Si se dice que el cómic “maduró” esto tampoco significa que se haya vuelto serio sino que sus registros se ampliaron. Alguien que empujó estos cambios, como escritor y dibujante, es Frank Miller. En una nota final al Wolverine que ilustró en 1987 para Marvel (con argumento de Chris Claremont), prepara a niños y jóvenes a modos menos inocentes de enfrentarse a estos libros de monitos. Escribe: “Quizás habrás visto algún reportaje en tu periódico local o en la televisión, en donde se hable de la nueva tendencia de los cómics. Muchos de ellos tienen una característica intensa y una sofisticación en la trama, dignas de las mejores novelas. Tal vez ya has oído hablar de Moonshadow de Marvel, o Watchmen de DC. Los cómics han crecido y expanden sus límites para incluir historias que puedan disfrutar personas de todas las edades”.
Entre las obras en donde aparece la firma de Miller, como escritor o dibujante, están El regreso del caballero nocturno (con Klaus Janson y Lynn Varley) y su continuación, el DK2; además, Batman: año uno (con David Mazzuchelli y Richmond Lewis) y Spawn-Batman (ilustrado por Todd McFarlane), y su célebre serie de novelas gráficas Sin City, que está siendo llevada al cine por el mismo Miller y Robert Rodríguez... Supo el autor que este último paso, el de transformar sus cómics en películas, era riesgoso; se hace con regularidad (como ha ocurrido con Batman, Supermán, los Hombres X o los Cuatro Fantásticos convertidos en espectáculos circenses), pero con resultados del todo fallidos, porque del “arte” de una buena historieta poco queda. Las adaptaciones suelen traicionar, además, el espíritu de los protagonistas bajo la explicación de que se pretende producir largometrajes “aptos para todo público”. En ese contexto, un cómic para adultos como Hellblazer degeneró en el mediocre filme veraniego Constantine (Francis Lawrence, 2005), esterilizado (y no estelarizado) por Keanu Reeves.

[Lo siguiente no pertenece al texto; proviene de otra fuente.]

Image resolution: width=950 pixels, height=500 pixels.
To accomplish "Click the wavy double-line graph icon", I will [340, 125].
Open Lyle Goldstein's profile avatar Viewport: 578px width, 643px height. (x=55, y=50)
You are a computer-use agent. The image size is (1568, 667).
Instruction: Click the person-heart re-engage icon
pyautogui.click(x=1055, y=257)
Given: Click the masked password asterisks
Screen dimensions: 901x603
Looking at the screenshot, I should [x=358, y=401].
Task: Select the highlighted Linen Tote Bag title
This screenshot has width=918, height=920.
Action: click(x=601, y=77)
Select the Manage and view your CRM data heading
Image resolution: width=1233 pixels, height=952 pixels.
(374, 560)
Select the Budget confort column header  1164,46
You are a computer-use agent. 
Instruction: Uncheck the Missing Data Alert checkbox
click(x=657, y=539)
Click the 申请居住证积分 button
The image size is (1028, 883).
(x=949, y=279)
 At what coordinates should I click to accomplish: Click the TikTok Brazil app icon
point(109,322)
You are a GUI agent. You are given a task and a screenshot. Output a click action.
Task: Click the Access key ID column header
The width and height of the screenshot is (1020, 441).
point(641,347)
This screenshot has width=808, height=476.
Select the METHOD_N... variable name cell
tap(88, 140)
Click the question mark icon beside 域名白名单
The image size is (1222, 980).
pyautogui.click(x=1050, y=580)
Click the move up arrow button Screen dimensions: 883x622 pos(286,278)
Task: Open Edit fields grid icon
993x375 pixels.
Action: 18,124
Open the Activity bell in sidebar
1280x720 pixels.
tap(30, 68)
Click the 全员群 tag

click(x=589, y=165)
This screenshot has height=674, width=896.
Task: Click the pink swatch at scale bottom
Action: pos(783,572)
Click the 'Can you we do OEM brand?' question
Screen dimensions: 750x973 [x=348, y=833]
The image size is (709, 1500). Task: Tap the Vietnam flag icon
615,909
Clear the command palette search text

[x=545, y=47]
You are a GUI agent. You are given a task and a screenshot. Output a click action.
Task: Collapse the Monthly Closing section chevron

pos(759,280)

Con Sin City pudo haber pasado lo mismo. Pero no fue así: entre los cuadros de la pantalla y del cómic no hay gran diferencia. Y también el texto se respetó escrupulosamente. La sordidez de la serie, que hereda esos ambientes de Dashiell Hammett y Raymond Chandler, no sólo sobrevive sino que halla su traducción casi exacta (y temible) en esta primera cinta y la tendrá seguramente en la segunda, si se sigue el mismo método de trabajo. Actores de carreras rutinarias se convirtieron en crudas o carnosas encarnaciones de Marv (Mickey Rourke), Hartigan (Bruce Willis), Nancy Callahan (Jessica Alba) y Goldie (Jaime King)... ¿Quién será en Sin City 2 la femme fatale Ava Lord, esa mujer por la que Dwight (Clive Owen) mataría?
Cuando se acuerda de hacer cine, Hollywood sorprende.